Data shown =

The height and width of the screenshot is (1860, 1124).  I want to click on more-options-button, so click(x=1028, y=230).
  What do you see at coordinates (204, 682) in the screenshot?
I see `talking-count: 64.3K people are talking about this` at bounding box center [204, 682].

---

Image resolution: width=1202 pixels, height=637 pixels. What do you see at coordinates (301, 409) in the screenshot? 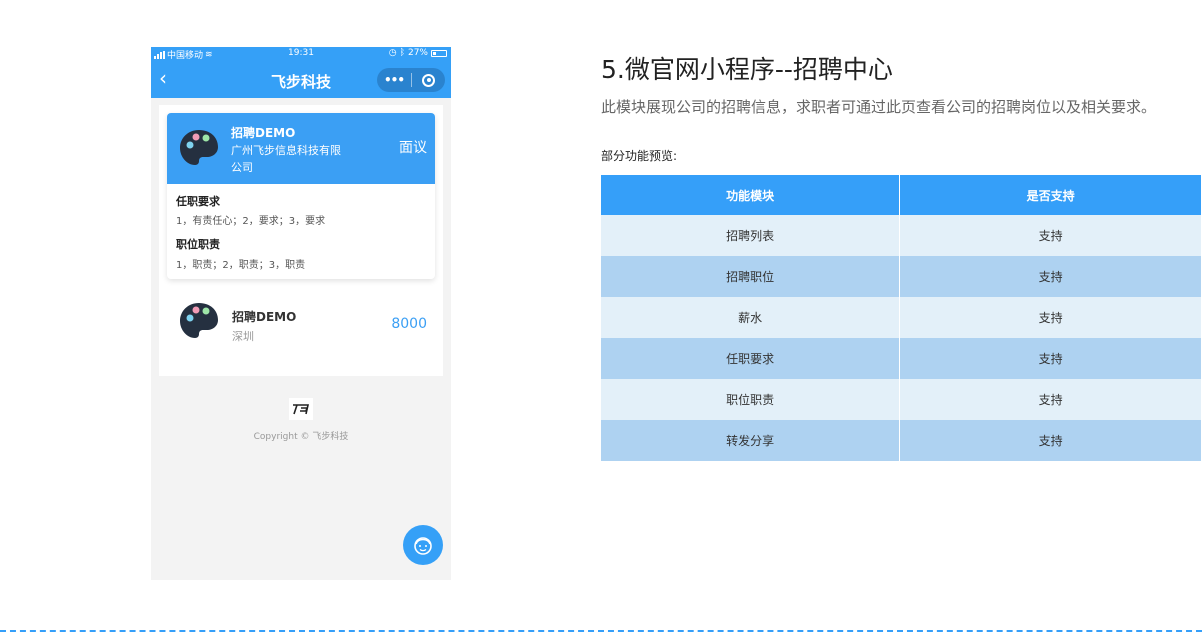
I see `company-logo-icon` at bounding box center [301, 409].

About this exercise = Rewrite the rows from the line with "The height and" up to and including the line with "center [204, 682].", swapping "width" for "breadth" and keeping everything else the same.

Result of this task =
The height and breadth of the screenshot is (1860, 1124).  I want to click on more-options-button, so click(x=1028, y=230).
  What do you see at coordinates (204, 682) in the screenshot?
I see `talking-count: 64.3K people are talking about this` at bounding box center [204, 682].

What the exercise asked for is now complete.